Assuming you have the default, roughly as-generated application.js file:

//= require jquery
//= require jquery_ujs
//= require turbolinks
//= require_tree .

The following will silently fail on Turbolinks navigation (while working on full page refresh. Maddening!):

$(document).on('ready', function() {
  // your setup code here...
});

This will work under full page refresh & Turbolinks navigation!

$(document).on('ready page:load', function() {
  // your setup code here...
});

While the page:load event binding solution works, it requires constant vigilance to maintain. An alternative solution is to use the [jQuery Turbolinks plugin][]. With jQuery Turbolinks installed as a gem, you only need to update your application.js manifest as follows (note the order):

//= require jquery
//= require jquery.turbolinks
//= require jquery_ujs
//= require turbolinks
//= require_tree .

and then you can write the traditional shorthand document ready code, and the plugin will automatically wire it up to Turbolinks page:load event:

$(function() {
  // This code will run on either full page refresh, or Turbolinks navigation
  // thanks to the jQuery Turbolinks plugin
});

[jQuery Turbolinks plugin]: https://github.com/kossnocorp/jquery.turbolinks

Make Sure To Put Your JS In The Head

Turbolinks speedup is largely due to the fact that it ignores the <head> and included files like your application.js and application.css on Turbolinks page navigations. As such, it is critical that you put these files, particularly the application.js, in the <head> of the document to take advantage of the Turbolinks magic. If your application.js is referenced at the bottom of the <body> then the browser will still fetch and parse it on all navigation as it is part of the content Turbolinks inserts into the body.

Using Async True

While Turbolinks requires you to put your application.js in the <head>, this goes against the common recommendation to put your JS at the bottom of the body to allow the page to render before the javascript has been downloaded and parsed. Luckily, by using the async attribute on our <srcript> tag, we can get the best of both worlds:

<%= javascript_include_tag "application", async: true %>

By adding async: true, we instruct the browser to fetch this resource asynchronously and not block page load.

Analytics Gotcha

With Turbolinks, any sort of page tracking analytics code must go in the body of the page, rather than the <head>. You can load Google Analytics or similar as a library in the head, but any page related tracking must go in the body as this is all that will run with Turbolinks enabled.

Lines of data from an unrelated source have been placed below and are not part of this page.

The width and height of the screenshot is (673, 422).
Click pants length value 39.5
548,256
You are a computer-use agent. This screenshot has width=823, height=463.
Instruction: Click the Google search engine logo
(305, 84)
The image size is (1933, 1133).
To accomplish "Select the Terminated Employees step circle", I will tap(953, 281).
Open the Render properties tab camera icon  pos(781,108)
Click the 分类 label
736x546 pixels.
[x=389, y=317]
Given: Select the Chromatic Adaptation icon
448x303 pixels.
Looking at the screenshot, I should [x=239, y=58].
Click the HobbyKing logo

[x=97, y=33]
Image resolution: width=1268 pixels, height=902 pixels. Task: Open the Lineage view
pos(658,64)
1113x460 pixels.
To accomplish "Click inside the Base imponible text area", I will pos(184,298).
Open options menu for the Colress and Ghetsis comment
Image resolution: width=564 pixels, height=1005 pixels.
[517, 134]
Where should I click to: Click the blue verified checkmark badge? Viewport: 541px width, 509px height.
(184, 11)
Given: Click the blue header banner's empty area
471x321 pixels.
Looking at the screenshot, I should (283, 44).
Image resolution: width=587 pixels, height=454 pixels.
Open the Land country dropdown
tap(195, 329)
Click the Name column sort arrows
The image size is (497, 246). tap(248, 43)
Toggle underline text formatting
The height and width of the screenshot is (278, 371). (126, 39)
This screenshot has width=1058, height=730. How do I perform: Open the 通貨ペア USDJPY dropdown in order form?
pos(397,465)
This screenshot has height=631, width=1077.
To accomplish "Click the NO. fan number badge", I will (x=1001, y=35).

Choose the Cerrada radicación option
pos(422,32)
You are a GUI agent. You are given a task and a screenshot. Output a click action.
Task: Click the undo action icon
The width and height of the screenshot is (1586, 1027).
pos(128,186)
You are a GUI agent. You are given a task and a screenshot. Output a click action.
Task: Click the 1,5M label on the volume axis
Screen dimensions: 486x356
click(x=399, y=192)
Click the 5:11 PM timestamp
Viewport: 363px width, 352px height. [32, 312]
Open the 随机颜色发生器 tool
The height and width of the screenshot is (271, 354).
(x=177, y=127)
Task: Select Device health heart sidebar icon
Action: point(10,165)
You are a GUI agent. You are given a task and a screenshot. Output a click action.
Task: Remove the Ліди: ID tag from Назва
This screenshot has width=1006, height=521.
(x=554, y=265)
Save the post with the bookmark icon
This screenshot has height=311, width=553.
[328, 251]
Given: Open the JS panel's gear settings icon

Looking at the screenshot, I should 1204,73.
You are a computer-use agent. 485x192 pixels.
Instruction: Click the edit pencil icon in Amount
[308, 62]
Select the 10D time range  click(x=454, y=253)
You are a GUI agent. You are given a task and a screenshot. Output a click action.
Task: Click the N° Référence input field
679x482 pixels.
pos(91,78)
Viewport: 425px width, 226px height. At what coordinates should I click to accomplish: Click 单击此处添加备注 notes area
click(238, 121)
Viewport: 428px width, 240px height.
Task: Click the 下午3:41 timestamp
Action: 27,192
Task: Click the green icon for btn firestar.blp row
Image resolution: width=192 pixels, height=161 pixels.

Turbolinks 3 is currently in development but should be released within the next few months. One interesting aspect of Turbolinks 3 is that rather than strictly doing the full <body> replacement that Turbolinks 1 and 2 do, Turbolinks 3 has support for [partial dom replacement][]. While this seems nice and is a bit closer to [PJAX][], the spiritual ancestor of Turbolinks introduced by Github, it nonetheless adds a good bit more complexity to the whole Turbolinks dance. With partial replacement, there is the possibility of involving the server and Rails controllers in deciding what content to replace, and overall things seem a bit more complex than with earlier Turbolinks versions.

Overall we think Turbolinks is worth a look, especially if you have a relatively straightforward server-rendered app, and all the more so if you have a significant amount of JS and CSS code. Derek and Sean recently discussed Turbolinks and their experiences with it in detail on the [Bikeshed podcast episode 26][], so check that out if you'd like to go even deeper on Turbolinks.